Get the Total number of each Playlist

In [23]:
coding_total_tracks = pl_coding.artist.count()
classic_total_tracks = pl_classic.artist.count()
print(f'Total of tracks:\nCoding: {pl_coding.artist.count()}\nClassic:{pl_classic.artist.count()}')
Total of tracks: Coding: 19 Classic:40

Data Analysis

Compare the means of each Playlist

I will commence by plotting a Bar chart and a Radar Chart showing the means of the Audio-Features in order to compare both of the Playlists.

The plots show that the predominant feature in my "Coding" Playlist is energy.

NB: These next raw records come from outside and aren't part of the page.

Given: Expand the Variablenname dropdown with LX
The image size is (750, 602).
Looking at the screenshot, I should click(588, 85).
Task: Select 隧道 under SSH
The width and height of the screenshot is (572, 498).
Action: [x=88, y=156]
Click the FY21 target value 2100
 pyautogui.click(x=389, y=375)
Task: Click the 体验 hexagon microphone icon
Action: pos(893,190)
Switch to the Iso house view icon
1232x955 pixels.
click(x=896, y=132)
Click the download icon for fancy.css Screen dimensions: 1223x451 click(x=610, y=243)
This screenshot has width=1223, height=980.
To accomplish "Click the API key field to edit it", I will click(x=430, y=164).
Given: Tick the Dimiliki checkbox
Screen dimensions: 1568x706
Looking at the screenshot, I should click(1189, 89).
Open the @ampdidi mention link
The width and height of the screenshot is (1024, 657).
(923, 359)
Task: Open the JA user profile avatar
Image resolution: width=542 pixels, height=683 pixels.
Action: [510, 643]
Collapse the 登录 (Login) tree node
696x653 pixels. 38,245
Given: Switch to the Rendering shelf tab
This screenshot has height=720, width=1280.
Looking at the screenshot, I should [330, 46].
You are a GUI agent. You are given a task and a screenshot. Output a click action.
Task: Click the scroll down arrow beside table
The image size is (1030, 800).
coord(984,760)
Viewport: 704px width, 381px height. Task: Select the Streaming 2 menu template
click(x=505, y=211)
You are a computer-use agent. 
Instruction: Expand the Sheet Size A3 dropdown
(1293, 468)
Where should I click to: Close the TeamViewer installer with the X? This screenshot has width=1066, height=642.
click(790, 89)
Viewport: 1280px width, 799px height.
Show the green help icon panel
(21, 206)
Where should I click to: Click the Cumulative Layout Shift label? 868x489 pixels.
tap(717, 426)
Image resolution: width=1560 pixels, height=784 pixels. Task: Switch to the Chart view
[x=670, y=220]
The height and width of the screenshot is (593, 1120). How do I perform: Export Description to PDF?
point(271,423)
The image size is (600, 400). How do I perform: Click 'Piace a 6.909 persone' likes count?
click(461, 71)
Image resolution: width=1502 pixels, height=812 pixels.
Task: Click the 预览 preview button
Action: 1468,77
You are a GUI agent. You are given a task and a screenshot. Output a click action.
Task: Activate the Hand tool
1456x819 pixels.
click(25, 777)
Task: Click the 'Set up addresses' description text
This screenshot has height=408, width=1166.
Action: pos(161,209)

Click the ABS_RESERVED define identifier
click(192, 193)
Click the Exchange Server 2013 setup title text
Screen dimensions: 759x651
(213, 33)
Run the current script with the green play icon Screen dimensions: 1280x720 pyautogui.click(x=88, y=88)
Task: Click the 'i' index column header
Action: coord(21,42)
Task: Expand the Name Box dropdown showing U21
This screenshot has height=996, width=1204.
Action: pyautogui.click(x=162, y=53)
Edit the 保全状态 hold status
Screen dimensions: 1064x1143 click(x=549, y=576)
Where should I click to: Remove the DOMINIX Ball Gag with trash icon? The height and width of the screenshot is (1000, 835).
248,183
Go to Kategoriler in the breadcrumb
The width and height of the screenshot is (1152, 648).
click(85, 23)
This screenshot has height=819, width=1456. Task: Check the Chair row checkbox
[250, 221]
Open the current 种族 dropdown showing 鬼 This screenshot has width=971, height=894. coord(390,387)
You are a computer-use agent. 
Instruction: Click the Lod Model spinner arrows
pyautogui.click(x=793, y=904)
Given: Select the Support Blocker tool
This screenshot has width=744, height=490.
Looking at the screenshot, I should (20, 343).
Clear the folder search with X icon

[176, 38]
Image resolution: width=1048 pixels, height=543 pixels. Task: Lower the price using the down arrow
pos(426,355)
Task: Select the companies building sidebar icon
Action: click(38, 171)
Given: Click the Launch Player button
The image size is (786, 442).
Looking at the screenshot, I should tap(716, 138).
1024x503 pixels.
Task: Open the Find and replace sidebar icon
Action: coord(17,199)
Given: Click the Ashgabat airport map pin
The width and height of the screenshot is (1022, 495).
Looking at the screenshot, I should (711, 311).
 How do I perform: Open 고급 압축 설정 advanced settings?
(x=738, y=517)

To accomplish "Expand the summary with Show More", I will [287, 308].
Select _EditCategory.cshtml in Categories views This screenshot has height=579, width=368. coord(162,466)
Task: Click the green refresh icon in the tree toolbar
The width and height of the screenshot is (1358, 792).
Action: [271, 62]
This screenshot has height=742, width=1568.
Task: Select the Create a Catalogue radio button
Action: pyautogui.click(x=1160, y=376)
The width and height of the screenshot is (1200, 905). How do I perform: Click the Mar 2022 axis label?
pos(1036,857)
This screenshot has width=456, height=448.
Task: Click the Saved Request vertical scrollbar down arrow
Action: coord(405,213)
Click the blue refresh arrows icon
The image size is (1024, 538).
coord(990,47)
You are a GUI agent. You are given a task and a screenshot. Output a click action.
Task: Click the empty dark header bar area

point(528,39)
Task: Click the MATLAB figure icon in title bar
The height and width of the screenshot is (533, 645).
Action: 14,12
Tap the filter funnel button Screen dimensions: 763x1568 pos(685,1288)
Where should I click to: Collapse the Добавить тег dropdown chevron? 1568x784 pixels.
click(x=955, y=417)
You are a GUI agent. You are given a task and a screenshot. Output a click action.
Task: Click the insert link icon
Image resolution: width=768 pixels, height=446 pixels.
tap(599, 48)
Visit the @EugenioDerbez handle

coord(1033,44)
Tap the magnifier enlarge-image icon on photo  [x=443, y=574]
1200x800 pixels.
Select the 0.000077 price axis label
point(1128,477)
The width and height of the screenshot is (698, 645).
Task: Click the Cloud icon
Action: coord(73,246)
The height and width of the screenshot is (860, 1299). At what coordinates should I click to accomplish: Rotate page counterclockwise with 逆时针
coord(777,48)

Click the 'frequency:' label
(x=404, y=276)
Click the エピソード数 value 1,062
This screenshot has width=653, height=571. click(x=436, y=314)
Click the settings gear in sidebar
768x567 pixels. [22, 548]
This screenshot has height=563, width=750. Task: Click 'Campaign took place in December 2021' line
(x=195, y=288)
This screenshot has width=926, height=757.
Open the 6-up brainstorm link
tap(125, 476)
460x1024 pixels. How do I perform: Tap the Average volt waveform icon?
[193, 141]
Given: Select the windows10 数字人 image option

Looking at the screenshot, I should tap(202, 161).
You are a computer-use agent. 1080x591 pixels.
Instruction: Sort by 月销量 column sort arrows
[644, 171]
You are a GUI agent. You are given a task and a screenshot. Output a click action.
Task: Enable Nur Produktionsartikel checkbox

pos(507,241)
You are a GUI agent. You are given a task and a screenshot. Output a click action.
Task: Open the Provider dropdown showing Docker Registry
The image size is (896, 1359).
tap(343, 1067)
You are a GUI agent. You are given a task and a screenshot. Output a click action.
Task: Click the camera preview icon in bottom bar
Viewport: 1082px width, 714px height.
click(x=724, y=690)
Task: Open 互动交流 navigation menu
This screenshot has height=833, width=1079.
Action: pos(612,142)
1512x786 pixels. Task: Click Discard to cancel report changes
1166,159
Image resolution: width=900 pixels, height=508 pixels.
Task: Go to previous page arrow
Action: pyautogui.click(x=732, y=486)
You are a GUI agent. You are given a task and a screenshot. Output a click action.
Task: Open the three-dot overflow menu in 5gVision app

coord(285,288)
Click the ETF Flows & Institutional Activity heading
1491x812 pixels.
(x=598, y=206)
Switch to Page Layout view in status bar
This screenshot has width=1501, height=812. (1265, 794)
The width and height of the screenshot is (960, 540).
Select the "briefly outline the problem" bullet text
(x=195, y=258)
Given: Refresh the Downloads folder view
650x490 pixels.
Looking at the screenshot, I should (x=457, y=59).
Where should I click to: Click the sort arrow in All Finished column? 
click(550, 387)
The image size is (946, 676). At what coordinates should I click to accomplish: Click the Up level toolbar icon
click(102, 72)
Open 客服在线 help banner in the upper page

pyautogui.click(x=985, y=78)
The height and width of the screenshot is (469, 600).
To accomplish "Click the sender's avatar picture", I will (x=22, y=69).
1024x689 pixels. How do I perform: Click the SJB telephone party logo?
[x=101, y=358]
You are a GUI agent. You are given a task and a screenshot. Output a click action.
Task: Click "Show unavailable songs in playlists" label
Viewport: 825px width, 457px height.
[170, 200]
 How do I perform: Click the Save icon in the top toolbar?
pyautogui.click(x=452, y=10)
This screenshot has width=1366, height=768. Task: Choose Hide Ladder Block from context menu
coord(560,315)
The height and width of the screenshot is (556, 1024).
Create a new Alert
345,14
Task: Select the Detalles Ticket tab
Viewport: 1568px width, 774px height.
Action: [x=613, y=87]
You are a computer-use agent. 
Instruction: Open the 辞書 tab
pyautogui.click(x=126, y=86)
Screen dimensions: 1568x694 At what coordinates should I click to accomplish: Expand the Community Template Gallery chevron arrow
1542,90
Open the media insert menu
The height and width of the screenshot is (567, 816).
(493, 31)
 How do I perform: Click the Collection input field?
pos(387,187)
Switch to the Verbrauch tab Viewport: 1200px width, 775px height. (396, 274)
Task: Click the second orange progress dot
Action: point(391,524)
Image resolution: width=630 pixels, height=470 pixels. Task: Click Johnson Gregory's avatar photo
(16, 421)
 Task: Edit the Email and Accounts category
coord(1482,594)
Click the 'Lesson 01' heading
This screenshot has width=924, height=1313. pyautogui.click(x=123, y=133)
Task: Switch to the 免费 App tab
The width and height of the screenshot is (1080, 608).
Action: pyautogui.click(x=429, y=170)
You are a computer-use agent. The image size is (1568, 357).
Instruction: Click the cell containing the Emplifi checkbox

On the other hand, looking at the "Classic" features, we can notice that acousticness and instrumentalness are the prevalent Audio-Features of the list.

In [31]:
N = len(features_coding.mean())
ind = np.arange(N)

width = 0.35
plt.barh(ind,features_coding.mean(), width, label='Coding', color = 'magenta')
plt.barh(ind + width, features_classic.mean(), width, label='Classic', color = 'lime')

plt.xlabel('Mean', fontsize = 12)
plt.title('Mean values of the audio features')
plt.yticks(ind + width / 2, (list(features_classic)[:]), fontsize = 12)
plt.rcParams['figure.figsize'] =(5,5)

In [33]:
labels = list(features_coding)[:]
stats = features_coding.mean().tolist()
stats2 = features_classic.mean().tolist()

angles = np.linspace(0, 2*np.pi, len(labels), endpoint=False)

stats = np.concatenate((stats,[stats[0]]))
stats2 = np.concatenate((stats2,[stats2[0]]))
angles = np.concatenate((angles,[angles[0]]))

fig = plt.figure(figsize = (20,20))

ax = fig.add_subplot(221, polar=True)
ax.plot(angles, stats, 's-', linewidth=2, label = 'Coding', color = 'magenta')
ax.fill(angles, stats, alpha = 0.25, facecolor = 'magenta')
ax.set_thetagrids(angles * 180/np.pi, labels=['fill', 'danceability', 'energy', 'instrumentalness', 'liveness', 'speechiness', 'valence', 'acousticness'], fontsize = 10, color='black')

plt.yticks([0.2, 0.4, 0.6, 0.8, 1.0], ['0.2', '0.4', '0.6', '0.8', '1.0'], color='gray', size = 12)

ax.plot(angles, stats2, 'D-', linewidth = 2, label = 'Classic', color = 'lime')
ax.fill(angles, stats2, alpha = 0.25, color = 'lime')
ax.set_title('Mean Values of the audio features')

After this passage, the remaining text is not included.